PUTUSAN MK 33/PUU-XIV/2016

  • Pasal 263 ayat (1) Undang-Undang Nomor 8 Tahun 1981 tentang Hukum Acara Pidana bertentangan dengan UUD 1945 secara bersyarat, yaitu sepanjang dimaknai lain selain yang secara eksplisit tersurat dalam norma a quo.

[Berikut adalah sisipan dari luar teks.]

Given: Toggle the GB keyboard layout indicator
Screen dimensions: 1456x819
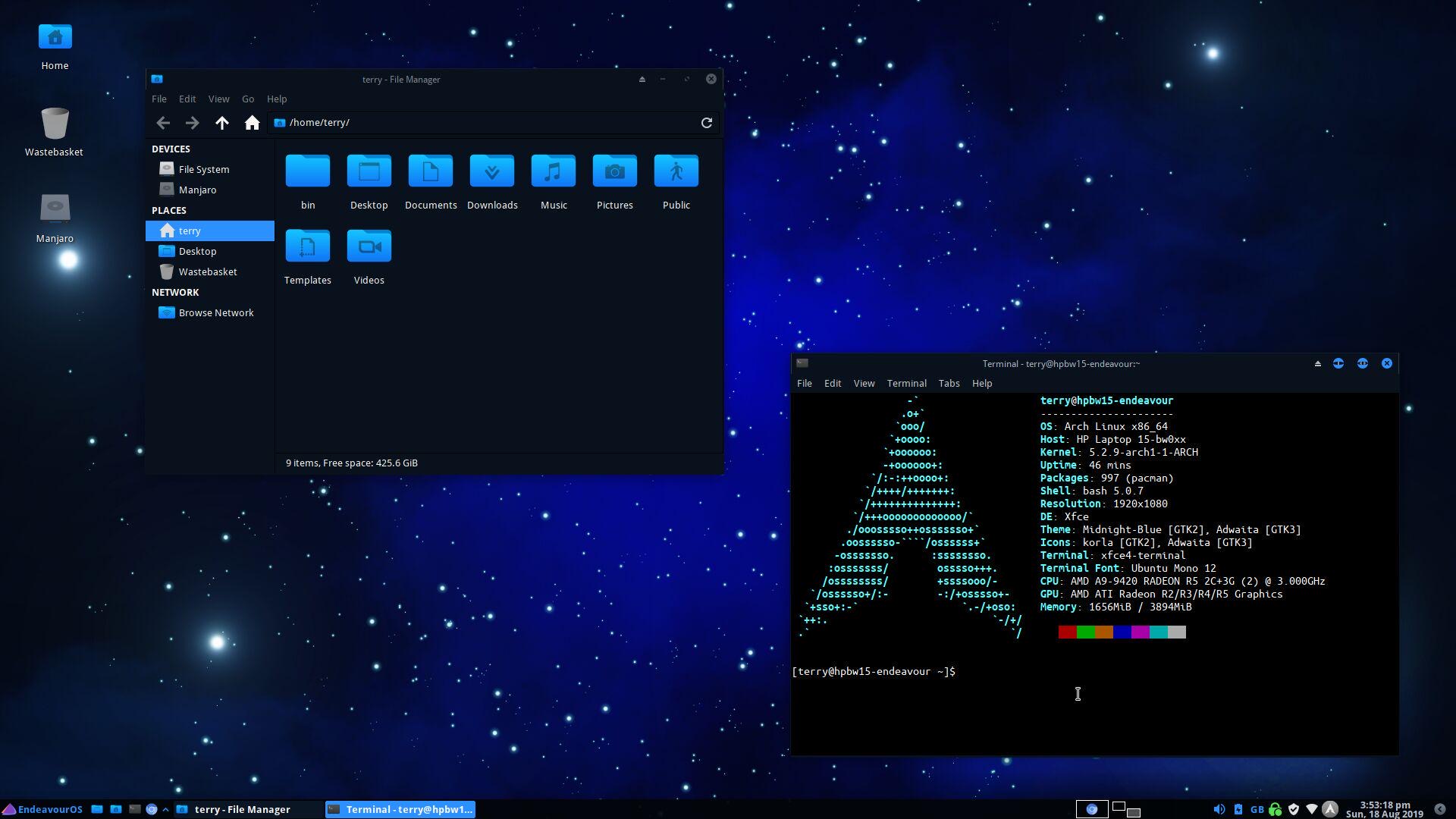Looking at the screenshot, I should tap(1257, 809).
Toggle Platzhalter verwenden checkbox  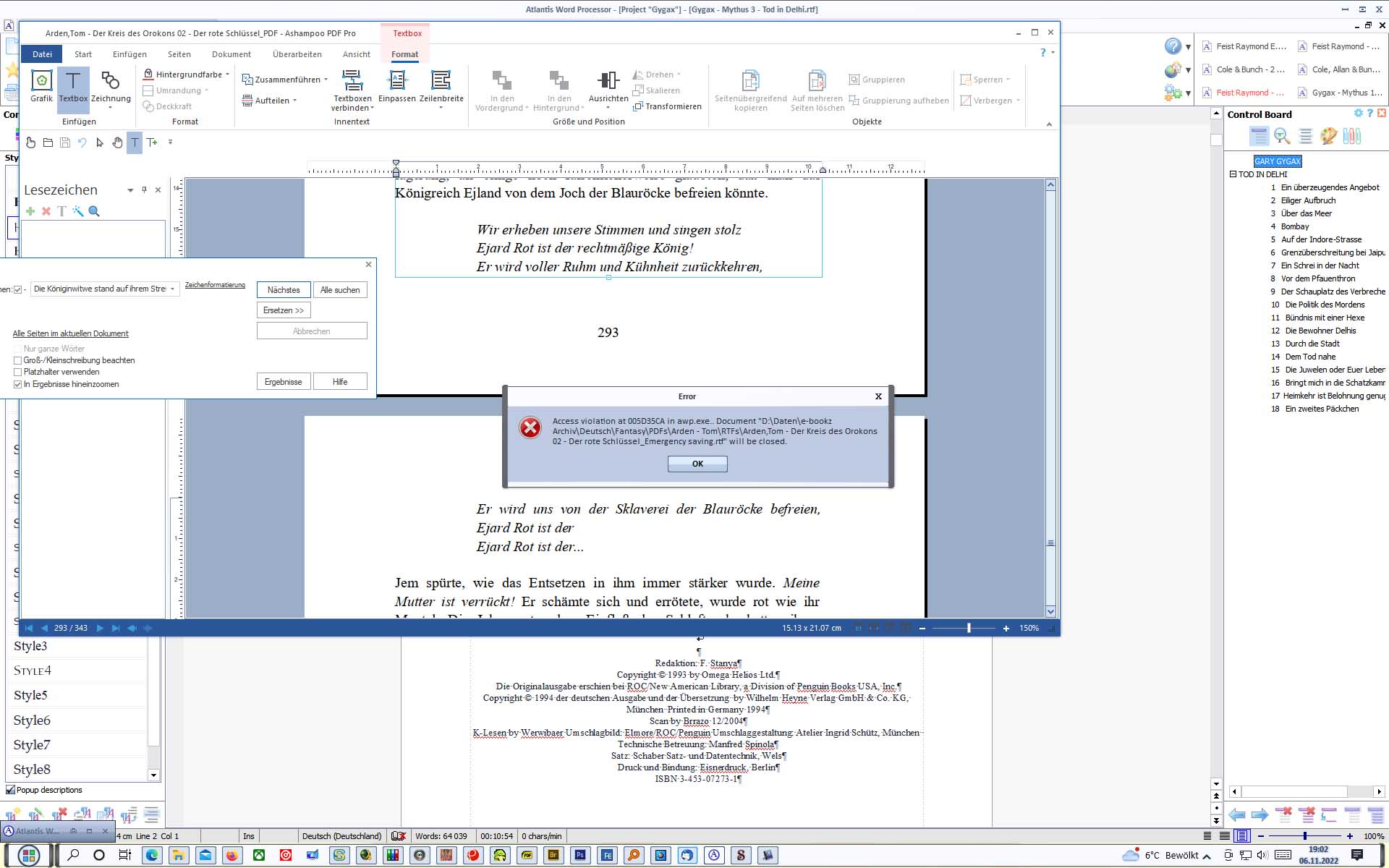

  • Pasal 263 ayat (1) KUHAP adalah, "Terhadap putusan pengadilan yang telah memperoleh kekuatan hukum tetap, kecuali terhadap putusan bebas dan lepas dari segala tuntutan hukum, terpidana atau ahli warisnya dapat mengajukan permintaan peninjauan kembali kepada Mahkamah Agung“.

22 of 23

PUTUSAN MK 103/PUU-XIV/2016

  • Menyatakan Pasal 197 ayat (1) Undang-Undang Nomor 8 Tahun 1981 bertentangan dengan UUD 1945 dan tidak mempunyai kekuatan hukum mengikat sepanjang frasa "surat putusan pemidanaan memuat" tidak dimaknai "surat putusan pemidanaan di pengadilan tingkat pertama memuat“.
  • Pasal 197 ayat (1) Undang-Undang Nomor 8 Tahun 1981 tentang Hukum Acara Pidana berbunyi:

Surat Putusan Pemidanaan di pengadilan tingkat pertama memuat:

  1. kepala putusan yang dituliskan berbunyi : "DEMI KEADILAN BERDASARIKAN KETUHANAN YANG MAHA ESA";
  2. nama lengkap, tempat lahir, umur atau tanggal, jenis kelamin,kebangsaan, tempat tinggal, agama dan pekerjaan terdakwa;
  3. dakwaan, sebagaimana terdapat dalam surat dakwaan;
  4. pertimbangan yang disusun secara ringkas mengenai fakta dan keadaan beserta alat-pembuktian yang diperoleh dari pemeriksaan di sidang yang menjadi dasar penentuan kesalahan terdakwa;
  5. tuntutan pidana, sebagaimana terdapat dalam surat tuntutan;
  6. pasal peraturan perundang-undangan yang menjadi dasar pemidanaan atau tindakan dan pasal peraturan perundangundangan yang menjadi dasar hukum dari putusan, disertai keadaan yang memberatkan dan yang meringankan terdakwa;
  7. hari dan tanggal diadakannya musyawarah majelis hakim kecuali perkara diperiksa oleh hakim tunggal;
  8. pernyataan kesalahan terdakwa, pernyataan telah terpenuhisemua unsur dalam rumusan tindak pidana disertai dengan kualifikasinya dan pemidanaan atau tindakan yang dijatuhkan;
  9. ketentuan kepada siapa biaya perkara dibebankan dengan menyebutkan jumlahnya yang pasti dan ketentuan mengenai barang bukti;
  10. keterangan bahwa seluruh surat ternyata palsu atau keterangan di mana letaknya kepalsuan itu, jika terdapat surat otentik dianggap palsu;
  11. perintah supaya terdakwa ditahan atau tetap dalam tahanan atau dibebaskan;
  12. hari dan tanggal putusan, nama penuntut umum, nama hakimyang memutus dan nama panitera;

23 of 23

“Indonesia adalah negara hukum, tetapi bukan berarti setiap masalah harus selalu diselesaikan secara hukum. Jika masih bisa diupayakan penyelesaian secara damai (kekeluargaan), tetapi juga bukan berarti diselesaikan dengan cara pelaku memberikan ‘uang damai’.”